The talks are called the Proximity Peace Talks because the participants are sitting in rooms near each other but for the most part won't meet face to face. American diplomats are carrying proposals to them so people who have been so ready to kill each other don't have to look each other in the eye.

At the opening session, the three warring delegations were joined at the round table, covered by a simple dark blue cloth, by Richard Holbrooke, the chief U.S. negotiator; Pauline Neville-Jones from the United Kingdom; Jacques Blot of France; Wolfgang Ischinger of Germany; and Mr. Bildt, Mr. Christopher and Mr. Ivanov.

"There have been no winners in this war, nor could there have been any," Mr. Ivanov said, emphasizing Russia's shared purpose with the United States. "Everyone has lost, the Serbs, the Croats, the Muslims and Europe as a whole."

Mr. Christopher acknowledged that Congress is reluctant to send U.S. soldiers to Bosnia. About 20,000 Americans would join Russians and other NATO-led forces to keep the peace if an agreement is reached here.

"The American people and the United States Congress are asking serious and appropriate questions about U.S. participation in the implementation force," he said.

"They will watch closely for signs that the parties are finally ready to lay down their arms and to begin a lasting peace. The United States will not send troops where there is no peace to keep."

The war in Bosnia has been going on more than three years, since the Muslim-dominated former Yugoslav republic sought independence and the well-armed Serb minority went to war against the move.

In the ensuing fighting, tens of thousands have been killed and hundreds of thousands left homeless, driven from their homes in waves of "ethnic cleansing."
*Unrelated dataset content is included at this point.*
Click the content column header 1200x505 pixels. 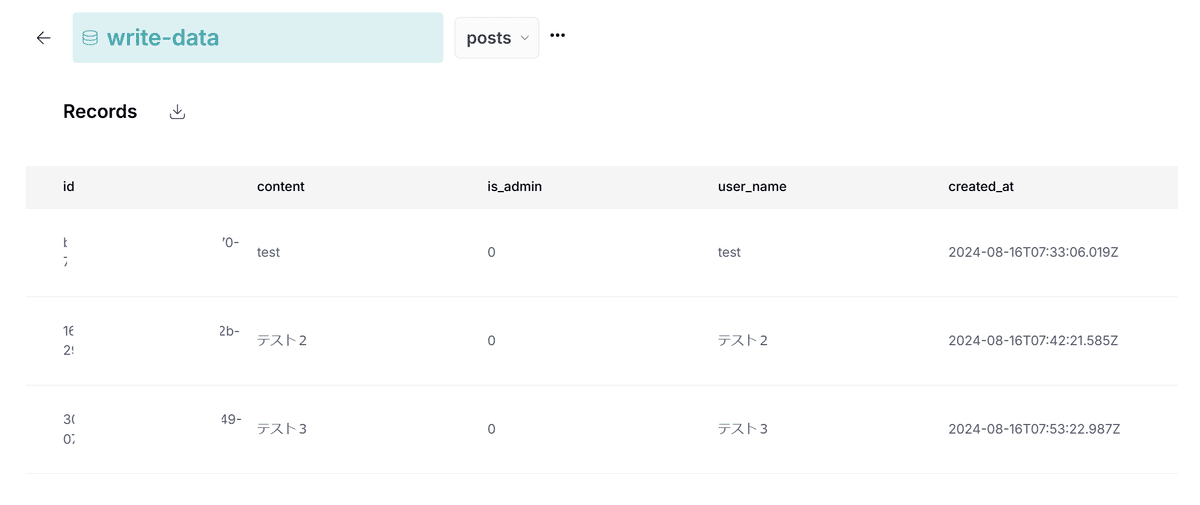pos(281,186)
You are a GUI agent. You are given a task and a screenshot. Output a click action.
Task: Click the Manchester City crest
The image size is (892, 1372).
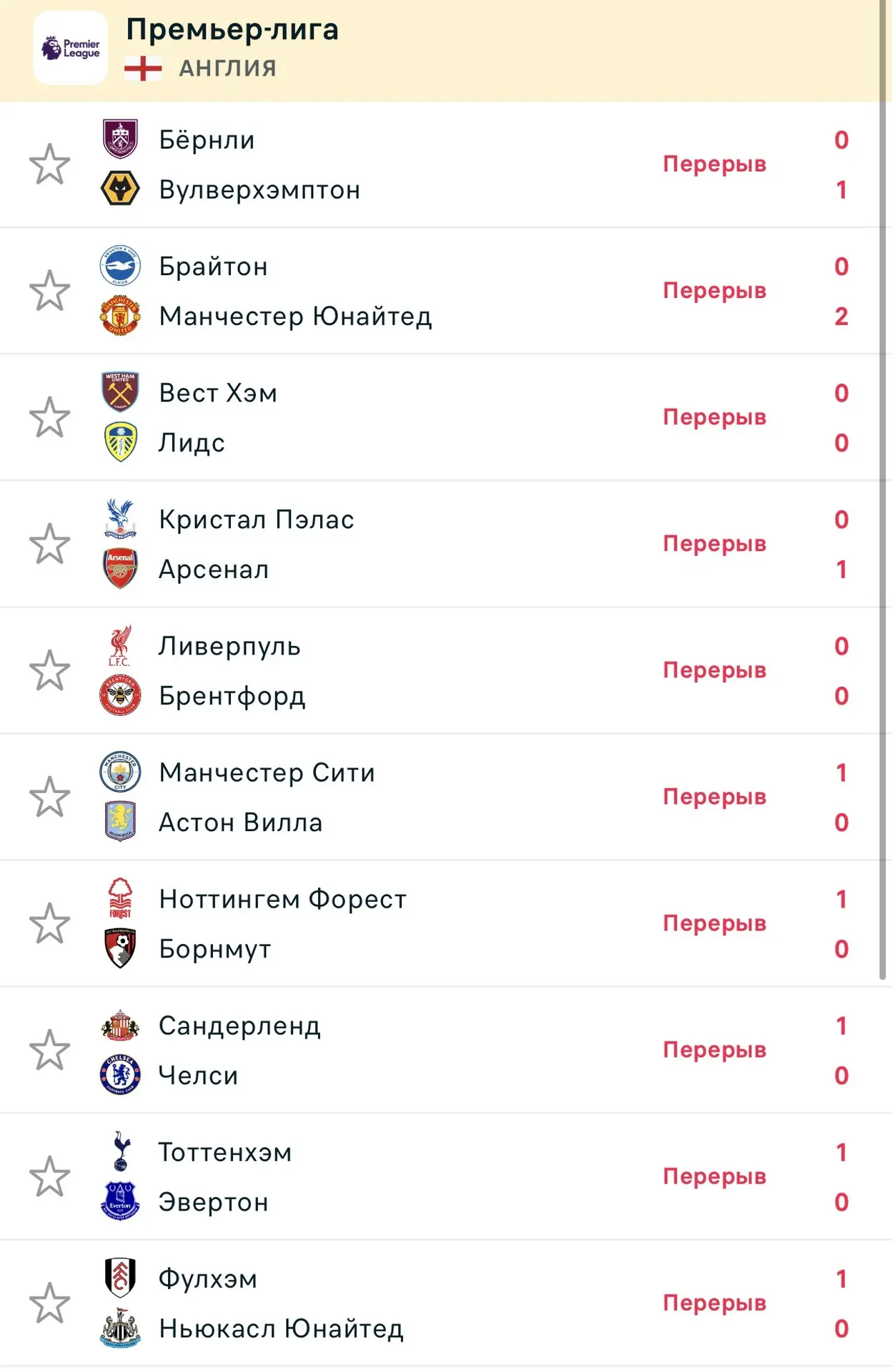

The goals of the talks, Mr. Christopher said, are to ensure that Bosnia continues to exist as a single state, that human rights are guaranteed and that those guilty of massacre, rape and torture are punished as war criminals.

The three presidents came to Dayton on Tuesday, flying directly to the air force base and arriving at three-hour intervals beginning at 3 p.m. The talks are expected to last about two weeks.

Before the talks began, Mr. Christopher visited each delegation -- for precisely 45 minutes each -- to discuss the peace process and ask them to observe a news blackout.